Court Opinion

ID: 9791492
Source: CourtListenerOpinion
Date Created: 2023-08-31 02:12:13.884544+00
Date Added: 2024-06-11T07:37:36.613047
License: Public Domain

ZIMMERMAN, Justice,
concurring:
I concur in the opinion of Justice Russon.
I certainly understand the legislature’s expressed concern about what the public perceives as long-delayed habeas proceedings and the endless litigation they seem to produce. While I think this perception of habe-as corpus litigation is seriously flawed and does not represent a true picture of the uses to which the writ is usually put by prisoners, the fact remains that this perception is the apparent source of the repeated efforts at both state and national levels to enact strict limitations on post-conviction petitions. However, those who complain of seemingly tardy habeas petitions need to recognize that neither the state nor the national government has done anything of significance to make it possible for even the most conscientious prisoner to discover possibly valid legal claims of error and pursue them competently. In Utah, most minimal legal research materials are lacking at the prison, and the legal services provided to assist the prisoners are grossly inadequate. Under such circumstances, it is a cruel joke to presume as the legislature has that virtually all prisoners are abusing the system when they file habeas petitions more than a year after their conviction.

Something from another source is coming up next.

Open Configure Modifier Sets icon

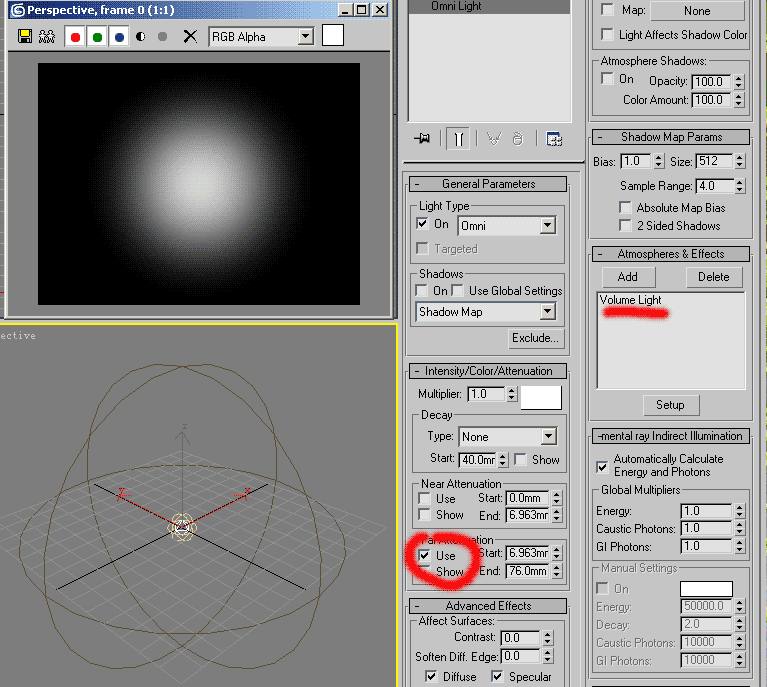coord(554,139)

As I suggested in Parsons v. Barnes, 871 P.2d 516, 530-31 (Utah 1994) (Zimmerman, C.J., concurring), the remedy for the real problem that underlies this distorted public perception is not a statute of limitation, but the candid recognition that the initial post-conviction proceeding is really part of the criminal trial and review process and almost essential for proper review of ineffective assistance of counsel claims. As a consequence, the defendant should be provided with paid counsel and one state-financed automatic post-conviction proceeding. If such an approach were adopted, the need for prisoners to file subsequent habeas petitions would certainly decline sharply. And that decline would reduce public and legislative frustration with, and attempts to limit resort to, the Great Writ, one of the cornerstones of Anglo-American jurisprudence and an essential constitutional tool we give every citizen so that they can raise challenges to the lawfulness of their confinements.